***** Information provided *****

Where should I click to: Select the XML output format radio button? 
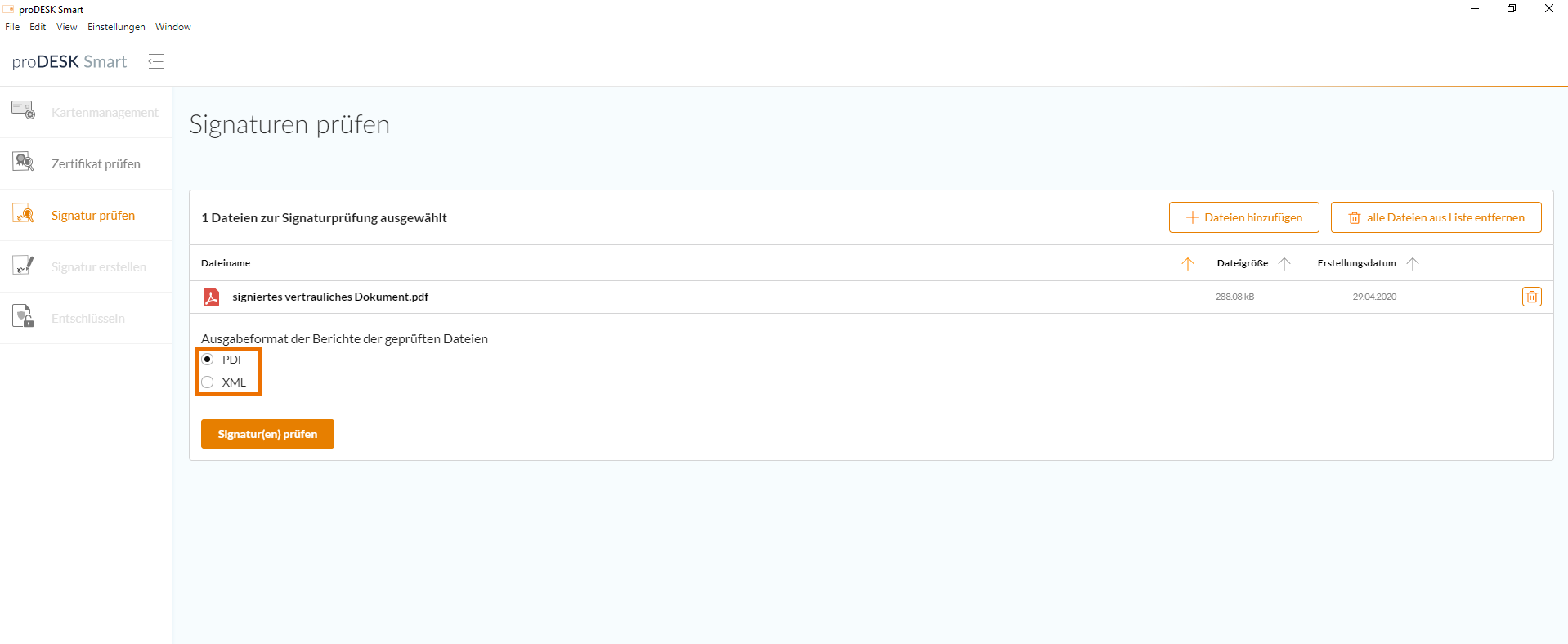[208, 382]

*****
***** Information provided *****

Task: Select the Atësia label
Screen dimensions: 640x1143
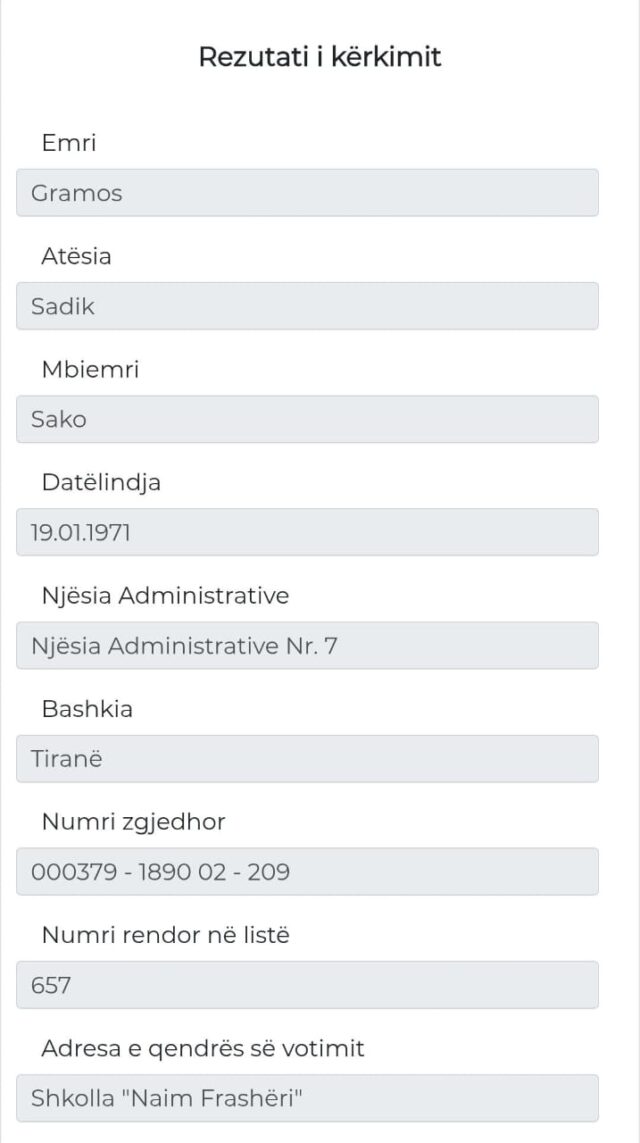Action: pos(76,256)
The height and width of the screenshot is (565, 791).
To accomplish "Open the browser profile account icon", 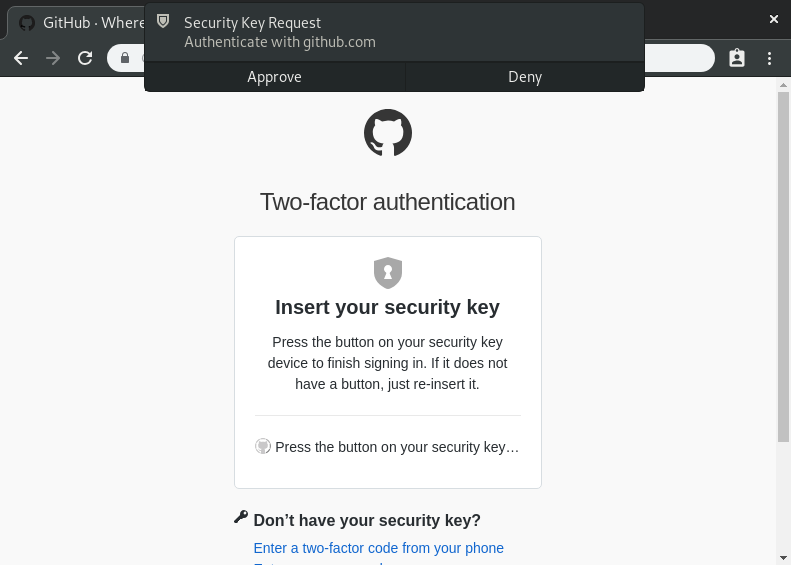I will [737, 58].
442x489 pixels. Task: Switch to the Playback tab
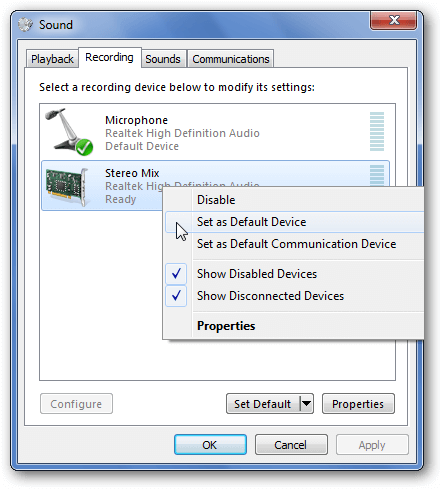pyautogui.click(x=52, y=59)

*****
***** Information provided *****

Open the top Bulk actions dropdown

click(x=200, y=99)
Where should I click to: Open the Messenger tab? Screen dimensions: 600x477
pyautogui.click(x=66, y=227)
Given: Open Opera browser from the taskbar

*****

**What this task involves:** Reproduce word for word the lines that begin with the one containing "Where should I click to: Open" and end with the one containing "Given: Open Opera browser from the taskbar", including both of these lines.

**Full output:**
Where should I click to: Open the Messenger tab? Screen dimensions: 600x477
pyautogui.click(x=66, y=227)
Given: Open Opera browser from the taskbar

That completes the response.